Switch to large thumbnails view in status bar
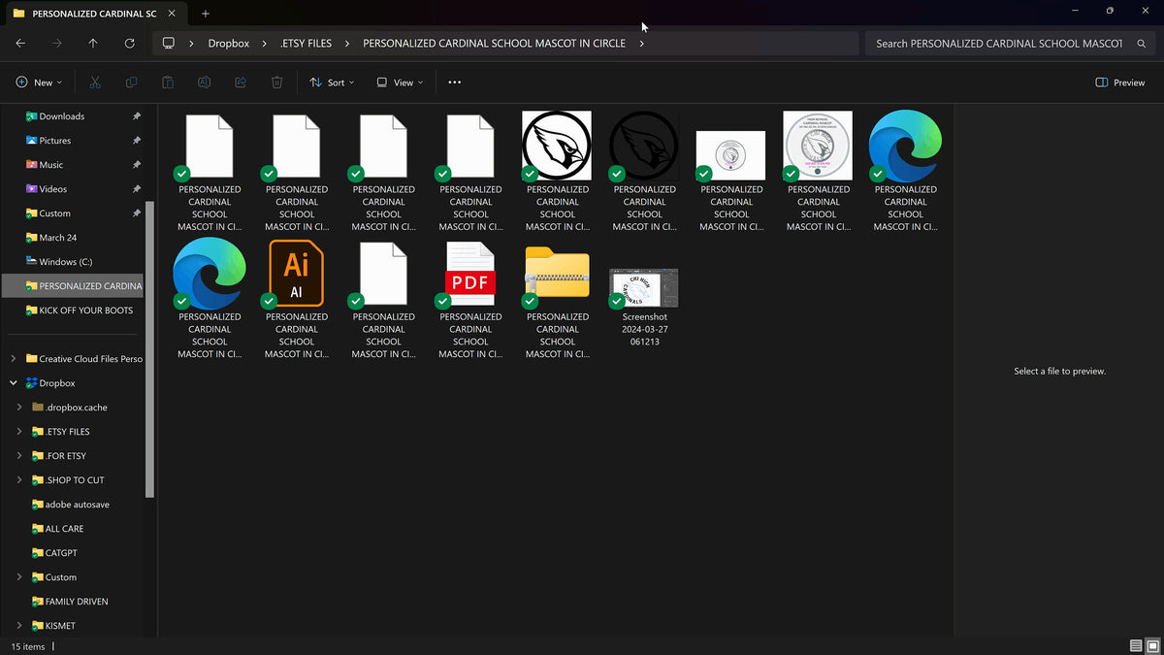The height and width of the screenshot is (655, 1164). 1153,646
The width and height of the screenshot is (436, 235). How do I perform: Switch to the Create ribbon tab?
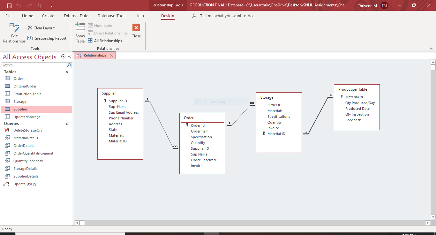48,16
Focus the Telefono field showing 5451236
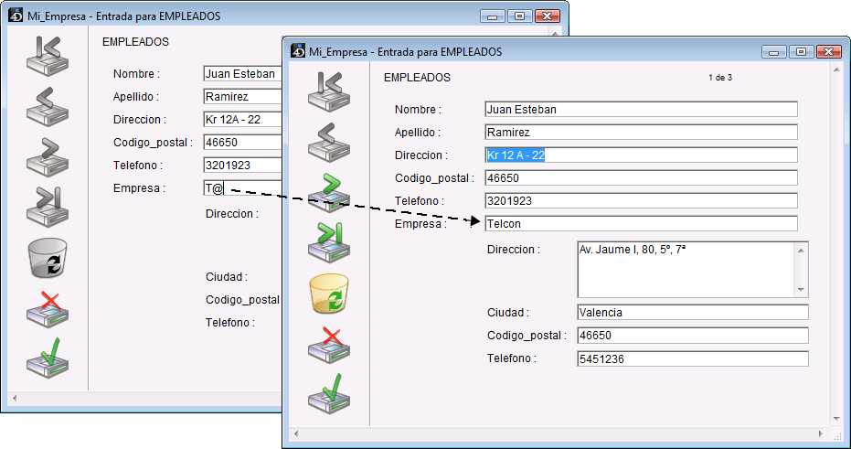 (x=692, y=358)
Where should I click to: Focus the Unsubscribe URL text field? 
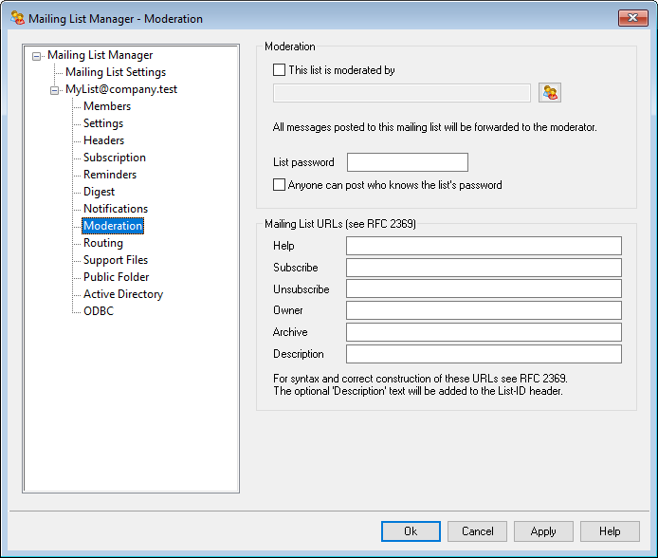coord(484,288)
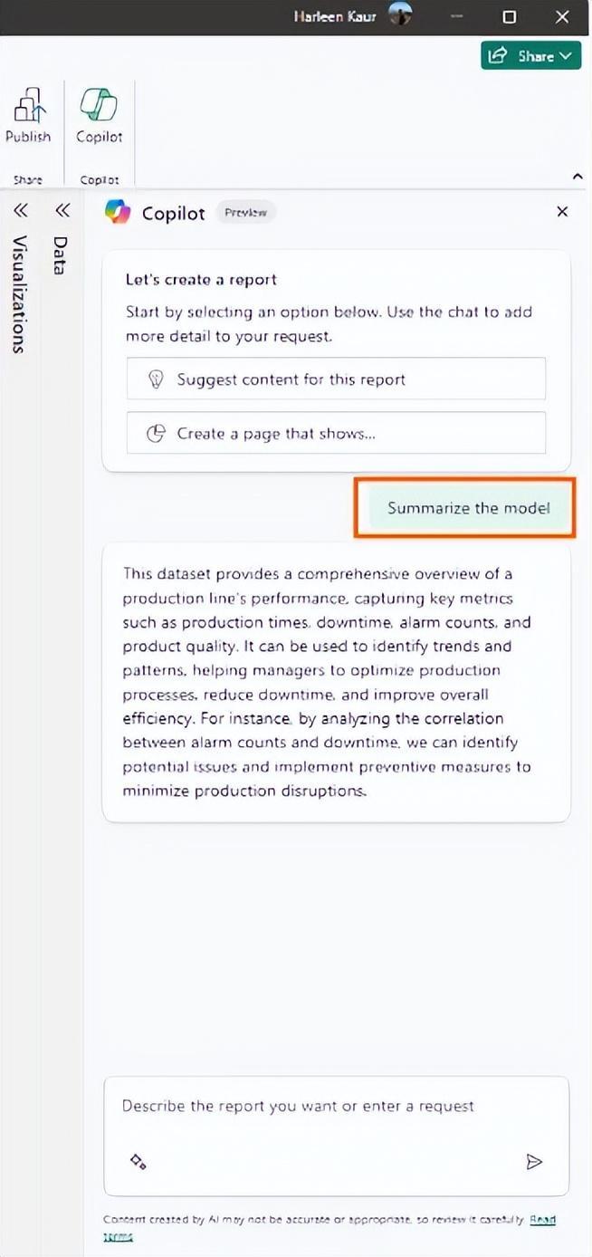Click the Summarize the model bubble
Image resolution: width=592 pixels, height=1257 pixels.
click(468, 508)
---
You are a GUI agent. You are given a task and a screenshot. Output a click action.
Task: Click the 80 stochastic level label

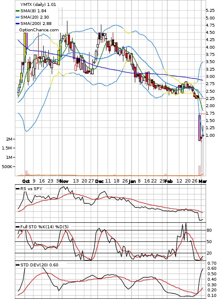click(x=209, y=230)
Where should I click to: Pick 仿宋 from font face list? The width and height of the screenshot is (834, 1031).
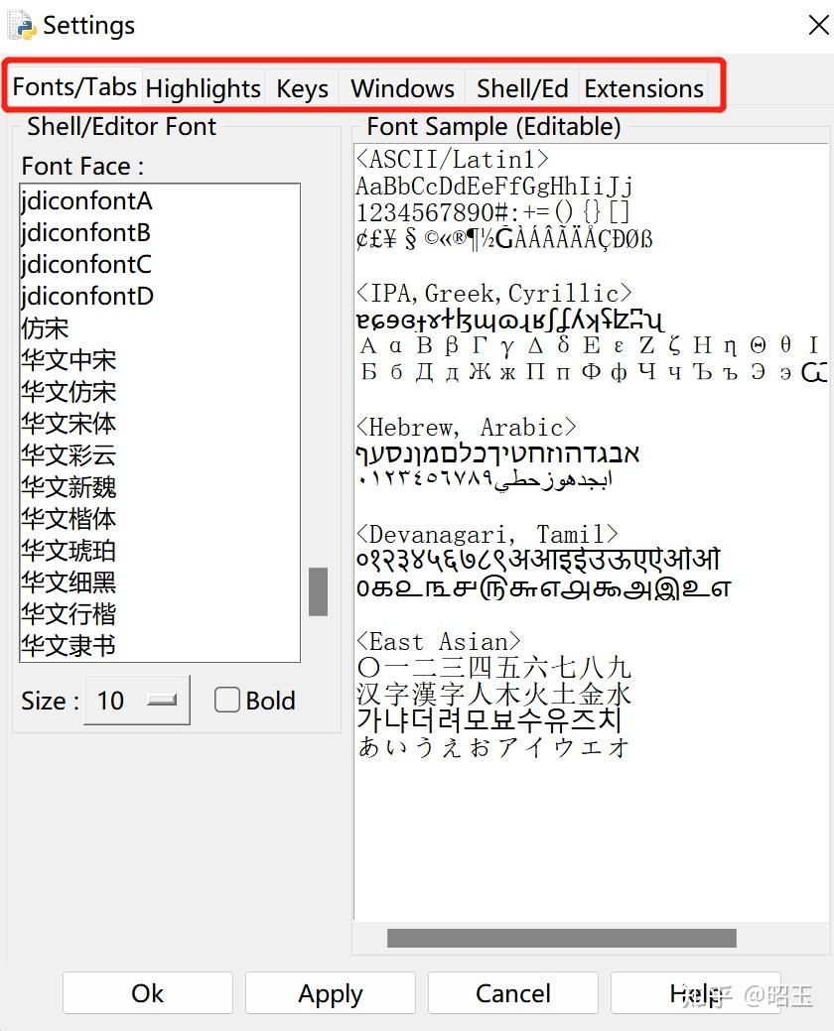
---
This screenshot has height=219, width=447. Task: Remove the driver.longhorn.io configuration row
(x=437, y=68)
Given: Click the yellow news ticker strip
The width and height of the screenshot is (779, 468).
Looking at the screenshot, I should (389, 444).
---
# Action item
Copy only what lies between the line with "Task: Click the 80 stochastic level label" and the line with "Where should I click to: Pick", those two lines included, exactly as given above; pictures stay out.

# Result of the exercise
Task: Click the 80 stochastic level label

click(x=209, y=230)
Where should I click to: Pick 仿宋 from font face list? The width and height of the screenshot is (834, 1031).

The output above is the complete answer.